* **WORK INSTRUCTIONS**: Copy out every entry, keeping each character the same.
INPUT MATERIAL Start Marker
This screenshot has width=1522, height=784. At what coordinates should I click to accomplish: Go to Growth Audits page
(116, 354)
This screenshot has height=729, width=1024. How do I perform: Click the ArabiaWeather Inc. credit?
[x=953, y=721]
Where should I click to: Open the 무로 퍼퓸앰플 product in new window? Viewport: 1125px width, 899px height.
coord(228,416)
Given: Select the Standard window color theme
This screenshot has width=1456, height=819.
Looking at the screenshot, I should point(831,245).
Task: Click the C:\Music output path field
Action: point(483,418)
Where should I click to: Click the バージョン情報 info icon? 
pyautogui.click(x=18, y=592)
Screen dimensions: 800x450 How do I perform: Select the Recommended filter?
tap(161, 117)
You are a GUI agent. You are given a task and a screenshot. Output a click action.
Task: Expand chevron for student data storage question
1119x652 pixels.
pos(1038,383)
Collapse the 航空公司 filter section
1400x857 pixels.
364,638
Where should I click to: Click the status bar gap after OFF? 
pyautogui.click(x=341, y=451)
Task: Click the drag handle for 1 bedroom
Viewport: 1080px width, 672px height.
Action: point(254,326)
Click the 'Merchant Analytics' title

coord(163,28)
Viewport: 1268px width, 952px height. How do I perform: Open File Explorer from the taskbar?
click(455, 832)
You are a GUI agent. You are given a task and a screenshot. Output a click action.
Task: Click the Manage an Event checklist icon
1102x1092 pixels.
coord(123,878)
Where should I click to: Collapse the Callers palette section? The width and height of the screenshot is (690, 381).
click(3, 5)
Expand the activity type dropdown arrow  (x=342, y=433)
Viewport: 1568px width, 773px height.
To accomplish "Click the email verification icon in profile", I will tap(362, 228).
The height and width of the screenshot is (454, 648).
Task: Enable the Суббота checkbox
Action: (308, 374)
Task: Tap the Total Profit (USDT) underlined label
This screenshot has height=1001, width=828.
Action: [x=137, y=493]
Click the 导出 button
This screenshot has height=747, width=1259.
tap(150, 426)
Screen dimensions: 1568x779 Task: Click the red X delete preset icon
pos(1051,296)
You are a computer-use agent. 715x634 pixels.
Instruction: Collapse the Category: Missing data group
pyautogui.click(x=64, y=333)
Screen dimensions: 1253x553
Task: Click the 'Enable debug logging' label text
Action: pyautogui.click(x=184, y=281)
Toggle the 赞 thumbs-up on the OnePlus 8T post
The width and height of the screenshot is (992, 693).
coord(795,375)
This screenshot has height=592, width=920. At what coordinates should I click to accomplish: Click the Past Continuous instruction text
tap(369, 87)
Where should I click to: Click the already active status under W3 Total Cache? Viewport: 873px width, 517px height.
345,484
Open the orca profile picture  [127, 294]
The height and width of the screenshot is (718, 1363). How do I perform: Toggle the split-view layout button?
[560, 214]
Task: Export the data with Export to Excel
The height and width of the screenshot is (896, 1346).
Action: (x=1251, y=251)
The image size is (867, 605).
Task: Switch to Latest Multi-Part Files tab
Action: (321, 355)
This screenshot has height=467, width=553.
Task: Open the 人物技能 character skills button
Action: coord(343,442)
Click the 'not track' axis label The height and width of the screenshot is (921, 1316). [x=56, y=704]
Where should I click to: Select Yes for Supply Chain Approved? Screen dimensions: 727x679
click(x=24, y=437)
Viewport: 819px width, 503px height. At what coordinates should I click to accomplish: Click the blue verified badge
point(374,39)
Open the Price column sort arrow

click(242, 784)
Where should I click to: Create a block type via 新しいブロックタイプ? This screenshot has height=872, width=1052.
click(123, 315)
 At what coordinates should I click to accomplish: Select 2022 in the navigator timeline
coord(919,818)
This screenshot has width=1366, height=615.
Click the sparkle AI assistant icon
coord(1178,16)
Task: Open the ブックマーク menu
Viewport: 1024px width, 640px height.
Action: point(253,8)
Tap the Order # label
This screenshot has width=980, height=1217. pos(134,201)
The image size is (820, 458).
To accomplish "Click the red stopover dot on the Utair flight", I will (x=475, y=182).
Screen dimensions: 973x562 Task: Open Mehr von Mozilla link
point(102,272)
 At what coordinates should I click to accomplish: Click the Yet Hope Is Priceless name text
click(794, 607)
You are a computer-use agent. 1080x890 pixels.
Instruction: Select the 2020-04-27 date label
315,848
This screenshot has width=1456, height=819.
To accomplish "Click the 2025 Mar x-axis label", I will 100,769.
INPUT MATERIAL End Marker
* **ANSWER SECTION**:
This screenshot has width=1522, height=784. At what coordinates should I click to accomplish: Go to Growth Audits page
(116, 354)
This screenshot has height=729, width=1024. How do I perform: Click the ArabiaWeather Inc. credit?
[x=953, y=721]
Where should I click to: Open the 무로 퍼퓸앰플 product in new window? Viewport: 1125px width, 899px height.
coord(228,416)
Given: Select the Standard window color theme
This screenshot has width=1456, height=819.
Looking at the screenshot, I should point(831,245).
Task: Click the C:\Music output path field
Action: point(483,418)
Where should I click to: Click the バージョン情報 info icon? 
pyautogui.click(x=18, y=592)
Screen dimensions: 800x450 How do I perform: Select the Recommended filter?
tap(161, 117)
You are a GUI agent. You are given a task and a screenshot. Output a click action.
Task: Expand chevron for student data storage question
1119x652 pixels.
pos(1038,383)
Collapse the 航空公司 filter section
1400x857 pixels.
364,638
Where should I click to: Click the status bar gap after OFF? 
pyautogui.click(x=341, y=451)
Task: Click the drag handle for 1 bedroom
Viewport: 1080px width, 672px height.
Action: point(254,326)
Click the 'Merchant Analytics' title

coord(163,28)
Viewport: 1268px width, 952px height. How do I perform: Open File Explorer from the taskbar?
click(455, 832)
You are a GUI agent. You are given a task and a screenshot. Output a click action.
Task: Click the Manage an Event checklist icon
1102x1092 pixels.
coord(123,878)
Where should I click to: Collapse the Callers palette section? The width and height of the screenshot is (690, 381).
click(3, 5)
Expand the activity type dropdown arrow  (x=342, y=433)
Viewport: 1568px width, 773px height.
To accomplish "Click the email verification icon in profile", I will tap(362, 228).
The height and width of the screenshot is (454, 648).
Task: Enable the Суббота checkbox
Action: (308, 374)
Task: Tap the Total Profit (USDT) underlined label
This screenshot has height=1001, width=828.
Action: [x=137, y=493]
Click the 导出 button
This screenshot has height=747, width=1259.
tap(150, 426)
Screen dimensions: 1568x779 Task: Click the red X delete preset icon
pos(1051,296)
You are a computer-use agent. 715x634 pixels.
Instruction: Collapse the Category: Missing data group
pyautogui.click(x=64, y=333)
Screen dimensions: 1253x553
Task: Click the 'Enable debug logging' label text
Action: pyautogui.click(x=184, y=281)
Toggle the 赞 thumbs-up on the OnePlus 8T post
The width and height of the screenshot is (992, 693).
coord(795,375)
This screenshot has height=592, width=920. At what coordinates should I click to accomplish: Click the Past Continuous instruction text
tap(369, 87)
Where should I click to: Click the already active status under W3 Total Cache? Viewport: 873px width, 517px height.
345,484
Open the orca profile picture  [127, 294]
The height and width of the screenshot is (718, 1363). How do I perform: Toggle the split-view layout button?
[560, 214]
Task: Export the data with Export to Excel
The height and width of the screenshot is (896, 1346).
Action: (x=1251, y=251)
The image size is (867, 605).
Task: Switch to Latest Multi-Part Files tab
Action: (321, 355)
This screenshot has height=467, width=553.
Task: Open the 人物技能 character skills button
Action: coord(343,442)
Click the 'not track' axis label The height and width of the screenshot is (921, 1316). [x=56, y=704]
Where should I click to: Select Yes for Supply Chain Approved? Screen dimensions: 727x679
click(x=24, y=437)
Viewport: 819px width, 503px height. At what coordinates should I click to accomplish: Click the blue verified badge
point(374,39)
Open the Price column sort arrow

click(242, 784)
Where should I click to: Create a block type via 新しいブロックタイプ? This screenshot has height=872, width=1052.
click(123, 315)
 At what coordinates should I click to accomplish: Select 2022 in the navigator timeline
coord(919,818)
This screenshot has width=1366, height=615.
Click the sparkle AI assistant icon
coord(1178,16)
Task: Open the ブックマーク menu
Viewport: 1024px width, 640px height.
Action: point(253,8)
Tap the Order # label
This screenshot has width=980, height=1217. pos(134,201)
The image size is (820, 458).
To accomplish "Click the red stopover dot on the Utair flight", I will (x=475, y=182).
Screen dimensions: 973x562 Task: Open Mehr von Mozilla link
point(102,272)
 At what coordinates should I click to accomplish: Click the Yet Hope Is Priceless name text
click(794, 607)
You are a computer-use agent. 1080x890 pixels.
Instruction: Select the 2020-04-27 date label
315,848
This screenshot has width=1456, height=819.
To accomplish "Click the 2025 Mar x-axis label", I will 100,769.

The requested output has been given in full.